Extract to read »
Ulcinj Travel Guide: Montenegro’s Southernmost Coastal Town and Its Other Side

You leave Budva, drive south past Bar, and somewhere around the time the road climbs above the Adriatic and starts curving toward Ulcinj, things change. The first call to prayer drifts down from a hilltop minaret. Signs on the road switch from one language to two, Montenegrin on top and Albanian beneath. A red Albanian flag with a black eagle hangs from a balcony. The cafés along the road serve coffee Turkish-style, in small glasses with sugar on the side, not the espresso culture you left behind up the coast.

You are still in Montenegro, the map confirms it, but the country you are now in looks east, not west. It speaks a different language at home, prays at a different time of day, and has spent the last several centuries figuring out how to be three things at once. Albanian. Mediterranean. Balkan.

This is Ulcinj, the southernmost town on the Montenegrin coast, roughly twenty kilometers from the Albanian border, where ethnic Albanians make up the majority of the municipality’s population. If you have already done Kotor and Budva and want to understand the rest of Montenegro, Ulcinj is where you go.

Ulcinj Montenegro

What Makes Ulcinj Different From the Rest of the Coast?

Short problem 1 » In the records, substitute "Display" for "Viewport" in the lines from the one containing "Where should I click to: Collapse" up to and including the one containing "coord(689,1338)", leaving everything else unchanged, and return only those lines.
The Ulcinj travel guide and the records have no connection to each other.

Dataset rows »
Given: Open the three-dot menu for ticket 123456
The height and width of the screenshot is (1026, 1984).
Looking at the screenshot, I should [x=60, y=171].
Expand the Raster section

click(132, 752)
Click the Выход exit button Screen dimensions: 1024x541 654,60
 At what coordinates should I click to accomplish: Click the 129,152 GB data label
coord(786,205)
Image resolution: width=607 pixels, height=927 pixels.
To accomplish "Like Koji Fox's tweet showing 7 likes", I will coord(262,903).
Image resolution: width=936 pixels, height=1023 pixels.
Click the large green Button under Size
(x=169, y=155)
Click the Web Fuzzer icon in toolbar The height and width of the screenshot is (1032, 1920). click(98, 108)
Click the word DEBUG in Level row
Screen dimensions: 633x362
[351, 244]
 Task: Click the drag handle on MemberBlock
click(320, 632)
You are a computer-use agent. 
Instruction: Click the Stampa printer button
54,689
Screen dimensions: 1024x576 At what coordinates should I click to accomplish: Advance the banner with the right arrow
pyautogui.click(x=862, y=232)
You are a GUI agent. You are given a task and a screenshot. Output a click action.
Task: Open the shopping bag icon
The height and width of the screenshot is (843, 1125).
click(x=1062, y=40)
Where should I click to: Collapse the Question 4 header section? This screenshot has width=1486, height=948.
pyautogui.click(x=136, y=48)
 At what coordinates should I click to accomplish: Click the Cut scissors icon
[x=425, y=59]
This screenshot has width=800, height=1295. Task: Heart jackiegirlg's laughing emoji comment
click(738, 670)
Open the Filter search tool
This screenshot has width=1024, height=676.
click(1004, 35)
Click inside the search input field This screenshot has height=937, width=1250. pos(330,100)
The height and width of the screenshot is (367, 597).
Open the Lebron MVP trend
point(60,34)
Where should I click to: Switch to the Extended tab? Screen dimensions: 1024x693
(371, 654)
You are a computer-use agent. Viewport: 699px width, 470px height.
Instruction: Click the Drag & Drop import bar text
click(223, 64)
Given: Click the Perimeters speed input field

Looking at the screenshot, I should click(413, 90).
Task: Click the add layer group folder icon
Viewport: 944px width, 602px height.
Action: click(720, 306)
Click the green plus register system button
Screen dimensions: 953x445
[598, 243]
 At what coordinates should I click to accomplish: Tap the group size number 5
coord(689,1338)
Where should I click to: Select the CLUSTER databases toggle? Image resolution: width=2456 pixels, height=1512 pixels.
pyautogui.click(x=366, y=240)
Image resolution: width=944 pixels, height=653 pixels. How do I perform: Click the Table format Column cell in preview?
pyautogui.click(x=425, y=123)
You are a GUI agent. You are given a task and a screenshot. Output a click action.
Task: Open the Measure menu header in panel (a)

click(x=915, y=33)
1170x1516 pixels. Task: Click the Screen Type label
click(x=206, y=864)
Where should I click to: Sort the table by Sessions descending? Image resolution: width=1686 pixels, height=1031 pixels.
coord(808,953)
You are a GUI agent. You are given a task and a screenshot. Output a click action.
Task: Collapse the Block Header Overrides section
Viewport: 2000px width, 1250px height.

Short problem 2 » Write out the passage of the Ulcinj travel guide from "You are still" up to and including "Albanian. Mediterranean. Balkan.", without any change.

Complete output 1 »
Where should I click to: Collapse the Question 4 header section? This screenshot has width=1486, height=948.
pyautogui.click(x=136, y=48)
 At what coordinates should I click to accomplish: Click the Cut scissors icon
[x=425, y=59]
This screenshot has width=800, height=1295. Task: Heart jackiegirlg's laughing emoji comment
click(738, 670)
Open the Filter search tool
This screenshot has width=1024, height=676.
click(1004, 35)
Click inside the search input field This screenshot has height=937, width=1250. pos(330,100)
The height and width of the screenshot is (367, 597).
Open the Lebron MVP trend
point(60,34)
Where should I click to: Switch to the Extended tab? Screen dimensions: 1024x693
(371, 654)
You are a computer-use agent. Display: 699px width, 470px height.
Instruction: Click the Drag & Drop import bar text
click(223, 64)
Given: Click the Perimeters speed input field

Looking at the screenshot, I should click(413, 90).
Task: Click the add layer group folder icon
Display: 944px width, 602px height.
Action: click(720, 306)
Click the green plus register system button
Screen dimensions: 953x445
[598, 243]
 At what coordinates should I click to accomplish: Tap the group size number 5
coord(689,1338)

Complete output 2 »
You are still in Montenegro, the map confirms it, but the country you are now in looks east, not west. It speaks a different language at home, prays at a different time of day, and has spent the last several centuries figuring out how to be three things at once. Albanian. Mediterranean. Balkan.